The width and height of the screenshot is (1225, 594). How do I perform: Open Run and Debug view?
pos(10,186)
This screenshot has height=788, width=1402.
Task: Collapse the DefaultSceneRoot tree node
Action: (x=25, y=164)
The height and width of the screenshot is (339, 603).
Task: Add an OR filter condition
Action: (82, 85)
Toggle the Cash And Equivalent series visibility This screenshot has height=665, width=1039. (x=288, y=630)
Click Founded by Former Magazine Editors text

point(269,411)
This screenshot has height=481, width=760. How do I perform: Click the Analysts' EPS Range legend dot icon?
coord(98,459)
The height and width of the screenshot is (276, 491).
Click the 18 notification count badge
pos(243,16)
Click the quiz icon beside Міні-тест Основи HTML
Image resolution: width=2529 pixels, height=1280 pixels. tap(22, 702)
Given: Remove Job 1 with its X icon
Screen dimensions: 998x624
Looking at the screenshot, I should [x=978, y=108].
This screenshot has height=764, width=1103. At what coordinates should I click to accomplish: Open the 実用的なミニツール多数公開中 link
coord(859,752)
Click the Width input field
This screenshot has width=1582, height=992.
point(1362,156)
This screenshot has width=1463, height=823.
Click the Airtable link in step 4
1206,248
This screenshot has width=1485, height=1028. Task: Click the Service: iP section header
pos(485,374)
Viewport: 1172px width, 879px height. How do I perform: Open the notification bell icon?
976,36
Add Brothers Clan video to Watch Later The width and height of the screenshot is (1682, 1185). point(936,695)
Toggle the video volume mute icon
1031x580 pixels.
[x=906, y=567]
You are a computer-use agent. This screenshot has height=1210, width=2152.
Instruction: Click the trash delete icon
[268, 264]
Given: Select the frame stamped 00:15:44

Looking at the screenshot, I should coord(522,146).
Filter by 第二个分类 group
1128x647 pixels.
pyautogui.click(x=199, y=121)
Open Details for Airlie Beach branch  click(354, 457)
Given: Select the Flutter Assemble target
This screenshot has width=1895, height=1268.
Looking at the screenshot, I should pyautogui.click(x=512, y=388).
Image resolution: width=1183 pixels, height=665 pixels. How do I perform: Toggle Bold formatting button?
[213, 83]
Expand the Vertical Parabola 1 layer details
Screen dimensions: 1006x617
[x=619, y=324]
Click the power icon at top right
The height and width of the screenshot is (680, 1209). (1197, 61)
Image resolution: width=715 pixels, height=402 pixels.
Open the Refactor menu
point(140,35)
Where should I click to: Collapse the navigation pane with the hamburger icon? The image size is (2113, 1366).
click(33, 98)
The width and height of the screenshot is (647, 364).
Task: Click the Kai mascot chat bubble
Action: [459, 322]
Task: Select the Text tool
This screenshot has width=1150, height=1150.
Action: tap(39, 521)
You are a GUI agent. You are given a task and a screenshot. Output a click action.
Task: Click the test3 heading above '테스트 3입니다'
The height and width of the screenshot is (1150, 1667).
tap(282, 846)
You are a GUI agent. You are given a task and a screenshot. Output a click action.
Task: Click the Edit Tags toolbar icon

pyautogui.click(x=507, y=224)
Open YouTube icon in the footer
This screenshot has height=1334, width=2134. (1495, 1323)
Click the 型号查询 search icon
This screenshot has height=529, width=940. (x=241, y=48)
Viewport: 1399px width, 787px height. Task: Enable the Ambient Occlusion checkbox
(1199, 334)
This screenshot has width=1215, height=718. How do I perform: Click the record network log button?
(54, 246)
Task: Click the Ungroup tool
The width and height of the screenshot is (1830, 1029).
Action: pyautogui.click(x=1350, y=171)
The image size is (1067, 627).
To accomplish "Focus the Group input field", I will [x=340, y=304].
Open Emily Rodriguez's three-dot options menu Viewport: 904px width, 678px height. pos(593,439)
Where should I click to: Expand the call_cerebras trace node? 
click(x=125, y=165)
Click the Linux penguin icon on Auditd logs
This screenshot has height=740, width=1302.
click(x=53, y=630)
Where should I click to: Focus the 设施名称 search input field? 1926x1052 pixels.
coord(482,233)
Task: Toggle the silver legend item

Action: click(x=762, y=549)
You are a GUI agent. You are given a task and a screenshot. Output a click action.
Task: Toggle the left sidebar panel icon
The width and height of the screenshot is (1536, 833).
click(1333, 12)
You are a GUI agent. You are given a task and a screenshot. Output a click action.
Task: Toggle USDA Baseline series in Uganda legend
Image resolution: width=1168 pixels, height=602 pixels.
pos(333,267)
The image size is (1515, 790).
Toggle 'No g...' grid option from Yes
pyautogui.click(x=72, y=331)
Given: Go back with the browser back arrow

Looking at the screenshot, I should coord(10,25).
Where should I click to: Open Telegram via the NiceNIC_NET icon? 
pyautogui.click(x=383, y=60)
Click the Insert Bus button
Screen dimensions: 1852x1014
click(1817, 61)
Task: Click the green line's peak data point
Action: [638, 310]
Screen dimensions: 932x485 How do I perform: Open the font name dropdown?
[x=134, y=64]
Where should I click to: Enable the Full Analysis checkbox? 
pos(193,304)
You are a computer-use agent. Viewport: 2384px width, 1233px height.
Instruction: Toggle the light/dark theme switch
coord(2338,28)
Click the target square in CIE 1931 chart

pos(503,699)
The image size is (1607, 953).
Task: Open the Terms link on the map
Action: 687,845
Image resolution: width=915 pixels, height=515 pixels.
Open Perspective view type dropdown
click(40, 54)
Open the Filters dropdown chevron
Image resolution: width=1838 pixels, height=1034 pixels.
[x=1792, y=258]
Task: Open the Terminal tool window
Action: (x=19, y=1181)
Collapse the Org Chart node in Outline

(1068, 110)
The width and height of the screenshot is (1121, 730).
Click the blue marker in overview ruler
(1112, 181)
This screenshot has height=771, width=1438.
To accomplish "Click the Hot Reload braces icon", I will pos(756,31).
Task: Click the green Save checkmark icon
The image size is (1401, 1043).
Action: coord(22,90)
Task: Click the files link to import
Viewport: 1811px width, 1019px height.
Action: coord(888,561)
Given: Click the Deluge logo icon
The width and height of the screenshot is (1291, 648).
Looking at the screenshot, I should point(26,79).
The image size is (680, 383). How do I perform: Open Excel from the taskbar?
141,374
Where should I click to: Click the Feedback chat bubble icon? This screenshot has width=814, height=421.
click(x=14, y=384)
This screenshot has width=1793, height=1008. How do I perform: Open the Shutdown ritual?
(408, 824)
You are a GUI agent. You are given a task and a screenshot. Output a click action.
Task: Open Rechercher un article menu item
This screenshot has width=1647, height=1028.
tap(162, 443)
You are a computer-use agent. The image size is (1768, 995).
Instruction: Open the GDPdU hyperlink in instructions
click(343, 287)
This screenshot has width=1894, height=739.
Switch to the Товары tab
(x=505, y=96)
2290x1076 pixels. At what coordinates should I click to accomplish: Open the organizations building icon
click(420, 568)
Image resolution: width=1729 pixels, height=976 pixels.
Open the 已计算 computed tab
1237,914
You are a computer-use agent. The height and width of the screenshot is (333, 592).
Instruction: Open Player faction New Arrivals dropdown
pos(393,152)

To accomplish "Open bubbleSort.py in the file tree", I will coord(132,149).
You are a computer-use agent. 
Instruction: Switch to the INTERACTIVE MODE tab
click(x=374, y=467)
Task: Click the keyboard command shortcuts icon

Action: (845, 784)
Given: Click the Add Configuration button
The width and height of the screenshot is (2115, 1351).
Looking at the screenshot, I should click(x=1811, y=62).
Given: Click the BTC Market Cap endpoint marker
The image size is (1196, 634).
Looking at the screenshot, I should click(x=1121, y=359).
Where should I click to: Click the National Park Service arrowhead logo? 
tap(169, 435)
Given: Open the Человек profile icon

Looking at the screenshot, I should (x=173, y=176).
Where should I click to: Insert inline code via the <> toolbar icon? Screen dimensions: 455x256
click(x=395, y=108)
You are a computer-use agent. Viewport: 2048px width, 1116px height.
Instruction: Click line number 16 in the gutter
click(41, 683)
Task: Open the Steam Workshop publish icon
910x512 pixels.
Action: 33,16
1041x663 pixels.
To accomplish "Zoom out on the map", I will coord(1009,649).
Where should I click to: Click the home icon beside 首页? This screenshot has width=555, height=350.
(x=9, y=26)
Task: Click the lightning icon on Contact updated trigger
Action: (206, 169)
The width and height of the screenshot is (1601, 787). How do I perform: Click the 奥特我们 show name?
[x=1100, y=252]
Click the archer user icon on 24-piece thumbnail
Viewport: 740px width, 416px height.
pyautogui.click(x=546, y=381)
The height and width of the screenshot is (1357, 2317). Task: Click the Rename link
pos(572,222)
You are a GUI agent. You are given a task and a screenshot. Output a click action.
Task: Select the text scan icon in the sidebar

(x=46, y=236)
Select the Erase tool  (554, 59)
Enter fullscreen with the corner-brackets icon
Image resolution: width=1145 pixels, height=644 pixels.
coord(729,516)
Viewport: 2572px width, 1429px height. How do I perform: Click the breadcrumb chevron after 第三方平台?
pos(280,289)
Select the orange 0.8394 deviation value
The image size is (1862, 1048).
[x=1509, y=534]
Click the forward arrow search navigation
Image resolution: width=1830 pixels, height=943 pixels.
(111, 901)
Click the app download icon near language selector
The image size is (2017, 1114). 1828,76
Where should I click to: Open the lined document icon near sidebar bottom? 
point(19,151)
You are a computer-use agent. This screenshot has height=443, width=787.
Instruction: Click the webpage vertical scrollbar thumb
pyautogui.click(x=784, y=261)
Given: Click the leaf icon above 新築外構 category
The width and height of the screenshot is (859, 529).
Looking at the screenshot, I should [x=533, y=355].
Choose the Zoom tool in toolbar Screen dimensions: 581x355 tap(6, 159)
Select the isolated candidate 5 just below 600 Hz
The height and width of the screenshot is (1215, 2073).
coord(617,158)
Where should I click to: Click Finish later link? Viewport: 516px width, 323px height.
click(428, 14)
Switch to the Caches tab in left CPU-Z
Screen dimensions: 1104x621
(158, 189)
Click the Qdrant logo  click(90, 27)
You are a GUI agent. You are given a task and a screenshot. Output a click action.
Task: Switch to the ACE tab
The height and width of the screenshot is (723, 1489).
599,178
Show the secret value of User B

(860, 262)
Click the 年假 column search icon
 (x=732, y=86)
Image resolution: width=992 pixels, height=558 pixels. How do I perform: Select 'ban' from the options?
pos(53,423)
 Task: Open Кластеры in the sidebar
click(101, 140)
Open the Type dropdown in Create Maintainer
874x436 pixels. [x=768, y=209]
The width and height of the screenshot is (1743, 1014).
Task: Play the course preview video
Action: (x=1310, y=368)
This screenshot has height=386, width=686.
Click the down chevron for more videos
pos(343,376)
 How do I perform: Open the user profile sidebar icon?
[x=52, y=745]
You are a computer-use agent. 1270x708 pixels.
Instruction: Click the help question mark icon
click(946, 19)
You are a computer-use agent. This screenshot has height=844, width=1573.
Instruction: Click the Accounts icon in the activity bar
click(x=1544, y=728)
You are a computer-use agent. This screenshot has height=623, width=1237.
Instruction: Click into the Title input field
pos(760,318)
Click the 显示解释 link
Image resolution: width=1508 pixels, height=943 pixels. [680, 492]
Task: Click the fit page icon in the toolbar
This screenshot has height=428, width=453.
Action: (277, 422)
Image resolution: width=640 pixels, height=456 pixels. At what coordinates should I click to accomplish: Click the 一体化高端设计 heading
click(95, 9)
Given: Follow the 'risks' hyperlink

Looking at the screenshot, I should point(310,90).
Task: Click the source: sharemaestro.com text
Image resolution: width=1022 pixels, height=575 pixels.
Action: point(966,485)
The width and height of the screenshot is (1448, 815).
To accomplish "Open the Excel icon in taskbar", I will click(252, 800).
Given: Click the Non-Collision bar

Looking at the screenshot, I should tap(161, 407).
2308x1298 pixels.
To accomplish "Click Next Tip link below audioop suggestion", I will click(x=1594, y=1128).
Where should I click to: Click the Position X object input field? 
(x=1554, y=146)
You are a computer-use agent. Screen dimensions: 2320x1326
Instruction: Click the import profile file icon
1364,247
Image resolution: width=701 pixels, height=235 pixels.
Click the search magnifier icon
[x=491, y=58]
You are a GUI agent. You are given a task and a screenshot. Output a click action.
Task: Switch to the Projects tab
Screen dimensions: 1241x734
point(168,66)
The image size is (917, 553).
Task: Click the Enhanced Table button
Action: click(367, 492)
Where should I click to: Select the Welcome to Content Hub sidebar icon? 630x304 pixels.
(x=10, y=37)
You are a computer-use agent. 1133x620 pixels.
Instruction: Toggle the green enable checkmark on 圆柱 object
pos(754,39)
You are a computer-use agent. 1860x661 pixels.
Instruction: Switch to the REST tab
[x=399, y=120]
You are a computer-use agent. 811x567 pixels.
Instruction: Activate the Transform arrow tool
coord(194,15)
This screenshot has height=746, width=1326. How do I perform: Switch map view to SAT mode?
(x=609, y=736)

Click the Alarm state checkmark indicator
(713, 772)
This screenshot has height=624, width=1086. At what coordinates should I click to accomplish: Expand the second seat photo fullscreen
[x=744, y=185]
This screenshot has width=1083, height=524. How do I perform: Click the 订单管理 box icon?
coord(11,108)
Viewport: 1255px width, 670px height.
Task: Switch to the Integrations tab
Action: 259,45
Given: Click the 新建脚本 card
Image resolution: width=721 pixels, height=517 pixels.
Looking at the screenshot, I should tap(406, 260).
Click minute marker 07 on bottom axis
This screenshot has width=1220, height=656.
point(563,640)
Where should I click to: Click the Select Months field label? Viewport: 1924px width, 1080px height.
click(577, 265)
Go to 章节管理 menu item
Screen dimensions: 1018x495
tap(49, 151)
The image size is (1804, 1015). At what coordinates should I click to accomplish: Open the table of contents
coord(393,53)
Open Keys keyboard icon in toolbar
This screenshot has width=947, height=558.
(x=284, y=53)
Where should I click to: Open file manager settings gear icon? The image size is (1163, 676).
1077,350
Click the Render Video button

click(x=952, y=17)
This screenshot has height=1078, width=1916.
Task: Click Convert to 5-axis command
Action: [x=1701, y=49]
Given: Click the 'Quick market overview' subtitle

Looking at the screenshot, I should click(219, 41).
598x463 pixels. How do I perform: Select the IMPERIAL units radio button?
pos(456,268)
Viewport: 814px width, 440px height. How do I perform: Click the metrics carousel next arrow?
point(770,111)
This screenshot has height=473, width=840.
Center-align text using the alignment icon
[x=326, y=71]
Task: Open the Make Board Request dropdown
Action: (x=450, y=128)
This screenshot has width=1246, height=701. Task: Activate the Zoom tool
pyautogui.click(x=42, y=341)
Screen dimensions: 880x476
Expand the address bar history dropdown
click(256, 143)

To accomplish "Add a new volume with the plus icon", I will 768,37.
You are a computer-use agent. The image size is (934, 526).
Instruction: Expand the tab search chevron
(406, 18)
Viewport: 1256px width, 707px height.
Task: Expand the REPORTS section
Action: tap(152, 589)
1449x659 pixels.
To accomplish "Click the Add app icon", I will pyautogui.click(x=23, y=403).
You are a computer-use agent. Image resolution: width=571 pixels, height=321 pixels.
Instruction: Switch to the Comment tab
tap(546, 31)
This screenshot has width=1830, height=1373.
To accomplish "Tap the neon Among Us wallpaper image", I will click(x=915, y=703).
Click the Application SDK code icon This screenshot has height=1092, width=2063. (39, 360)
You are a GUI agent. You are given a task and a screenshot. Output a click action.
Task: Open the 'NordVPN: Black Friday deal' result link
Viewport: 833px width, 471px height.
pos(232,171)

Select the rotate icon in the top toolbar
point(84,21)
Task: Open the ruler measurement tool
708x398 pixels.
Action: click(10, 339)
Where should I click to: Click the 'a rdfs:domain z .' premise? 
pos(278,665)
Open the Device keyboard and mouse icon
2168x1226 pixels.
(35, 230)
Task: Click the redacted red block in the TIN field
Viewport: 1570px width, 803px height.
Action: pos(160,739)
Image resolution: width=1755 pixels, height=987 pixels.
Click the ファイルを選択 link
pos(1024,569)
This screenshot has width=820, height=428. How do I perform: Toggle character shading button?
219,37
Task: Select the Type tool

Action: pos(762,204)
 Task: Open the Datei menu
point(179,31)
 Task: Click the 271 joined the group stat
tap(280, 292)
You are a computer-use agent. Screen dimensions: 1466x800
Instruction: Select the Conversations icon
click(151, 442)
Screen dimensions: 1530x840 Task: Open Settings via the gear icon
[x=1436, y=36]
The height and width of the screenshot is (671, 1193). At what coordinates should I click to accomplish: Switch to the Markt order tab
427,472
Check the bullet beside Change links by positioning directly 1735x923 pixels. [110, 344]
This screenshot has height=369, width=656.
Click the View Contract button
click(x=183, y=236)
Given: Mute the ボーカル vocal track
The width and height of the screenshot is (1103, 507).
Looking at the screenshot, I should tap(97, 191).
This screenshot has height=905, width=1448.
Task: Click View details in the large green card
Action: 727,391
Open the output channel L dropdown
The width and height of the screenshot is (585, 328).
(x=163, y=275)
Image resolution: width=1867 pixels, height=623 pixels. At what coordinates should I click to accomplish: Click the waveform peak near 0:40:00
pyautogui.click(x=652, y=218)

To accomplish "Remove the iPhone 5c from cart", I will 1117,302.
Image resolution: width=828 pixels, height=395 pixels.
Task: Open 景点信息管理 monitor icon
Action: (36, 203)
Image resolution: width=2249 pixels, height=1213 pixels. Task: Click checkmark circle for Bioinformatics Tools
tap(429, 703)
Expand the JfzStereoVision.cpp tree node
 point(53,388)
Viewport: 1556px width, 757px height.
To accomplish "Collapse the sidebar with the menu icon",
---+---
### Your task
Across the entries above, find each line with the word "below" and please copy it out.

### Result of the exercise
Select the isolated candidate 5 just below 600 Hz
To accomplish "Click Next Tip link below audioop suggestion", I will click(x=1594, y=1128).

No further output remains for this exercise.